The pricey renovation of the Florida Citrus Bowl -- already
controversial because the municipal stadium doesn't have a professional sports
team -- may be getting more expensive, the Orlando Sentinel has learned.
After years of delays, work on the 77-year-old stadium is expected to begin in February. But as the city prepares to put the finishing touches on the redesign, stadium boosters say the budget of about $190 million isn't enough.
They are quietly lobbying for another $18 million to $27 million.
"We're trying to make sure that we leave ourselves with maximum flexibility and get a first-rate stadium when we're finished," Orlando Mayor Buddy Dyer said.
Plans call for demolishing much of the stadium, including the entire lower bowl, and then rebuilding. When the work is finished in early 2015, about 80 percent of the facility will be new.
The project was approved in 2007 as part of a $1.1 billion downtown-venues plan that also included the Amway Center arena and the Dr. Phillips Center for the Performing Arts. The arena opened in 2010, and the first phase of the arts center is now under construction. But the stadium renovation, which was to have started in 2009, stalled with the recession and is only recently back on track.
The projects were controversial because they are funded mostly with tourist-tax dollars. But criticism has perhaps been loudest about the Citrus Bowl.
The stadium currently hosts several annual college-football matchups -- including the Capital One Bowl, the Russell Athletic Bowl, the Florida Classic between Florida A&M and Bethune-Cookman, and the MEAC/SWAC Challenge -- as well as the popular Monster Jam motorsports event. But its only tenant is Orlando City Soccer Club, and that team is pushing to move out of the Citrus Bowl and into a new stadium of its own.

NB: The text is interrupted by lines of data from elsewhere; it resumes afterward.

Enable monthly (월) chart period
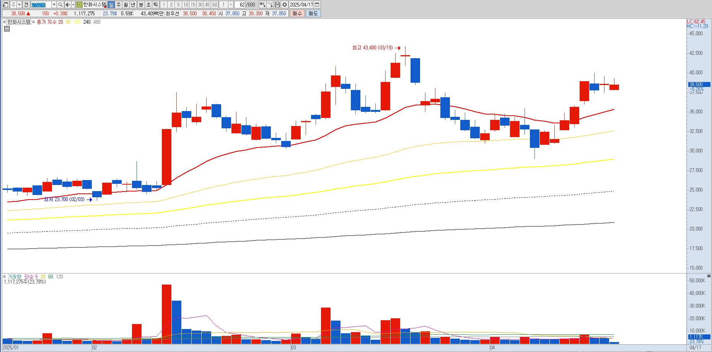The height and width of the screenshot is (352, 712). click(x=125, y=5)
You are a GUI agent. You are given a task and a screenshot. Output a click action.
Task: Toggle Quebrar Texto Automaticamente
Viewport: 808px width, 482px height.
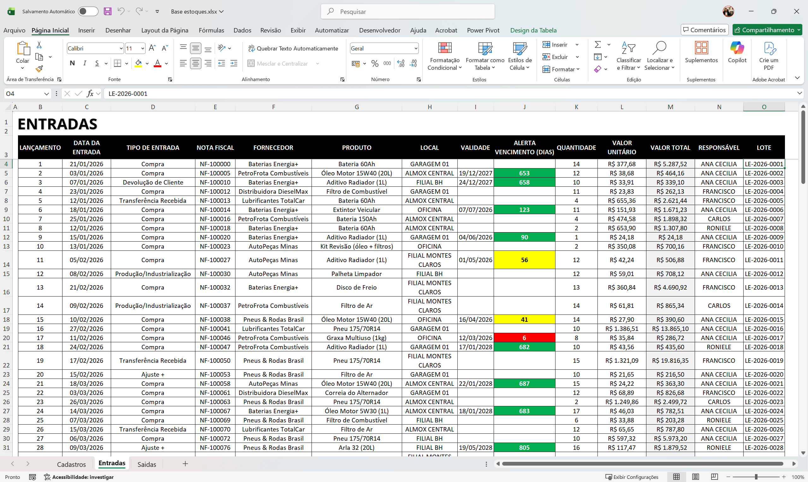(293, 48)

Even so, the nonprofit group that hosts events at the stadium says it may need more money to add features to the redesign that would make the stadium competitive when it comes to bidding for big events -- including a future BCS National Championship Game.
"There's no question it's going to be short of what it could be," said Steve Hogan, chief executive officer of Florida Citrus Sports.

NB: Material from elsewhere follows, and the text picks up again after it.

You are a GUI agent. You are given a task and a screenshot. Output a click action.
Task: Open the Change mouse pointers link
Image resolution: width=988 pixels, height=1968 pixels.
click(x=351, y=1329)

Dyer said that, as architects finish the redesign, officials from the city and Florida Citrus Sports are discussing what amenities would attract other events and weighing that list against what they can afford. He said there are "eight to 10" potential additions under consideration, including more permanent end-zone seating and an extension of the superstructure in the south end zone to create a concourse that could later be converted into extra suites and club seats.
"We've got a list of things we'd like to do, and we're trying to decide which of those to do," Dyer said. "But it would make it easier if we did have a little more money."

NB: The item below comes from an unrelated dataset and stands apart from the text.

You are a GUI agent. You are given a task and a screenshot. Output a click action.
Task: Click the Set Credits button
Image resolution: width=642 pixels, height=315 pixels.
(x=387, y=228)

That money would largely come from the tourist-development tax collected on hotel rooms -- a tax that is controlled by Orange County. The county already has committed about $155 million to the renovations, including extra money to cover cost increases caused by delays.
County Mayor Teresa Jacobs said she was recently asked to support increasing the Citrus Bowl's price tag by $18 million to $27 million. The lower figure would be enough to enclose two open-air club-seating areas and to renovate existing suites and a media area on the west side of the stadium, she said.
"The only thing that I'm entertaining, and I believe the only thing that's still on the table at this point, is the $18 million request," Jacobs said. "The details haven't been completely ironed out, but I am generally in support of the concept."
Of the $18 million, $12 million would come from the tourist tax. The Florida Citrus Sports Foundation would raise the other $6 million through private contributions, Jacobs said.
Hogan would not confirm financial details.
If true, the $6 million would be the first private money committed to the Citrus Bowl renovation, which has otherwise been funded entirely with public money.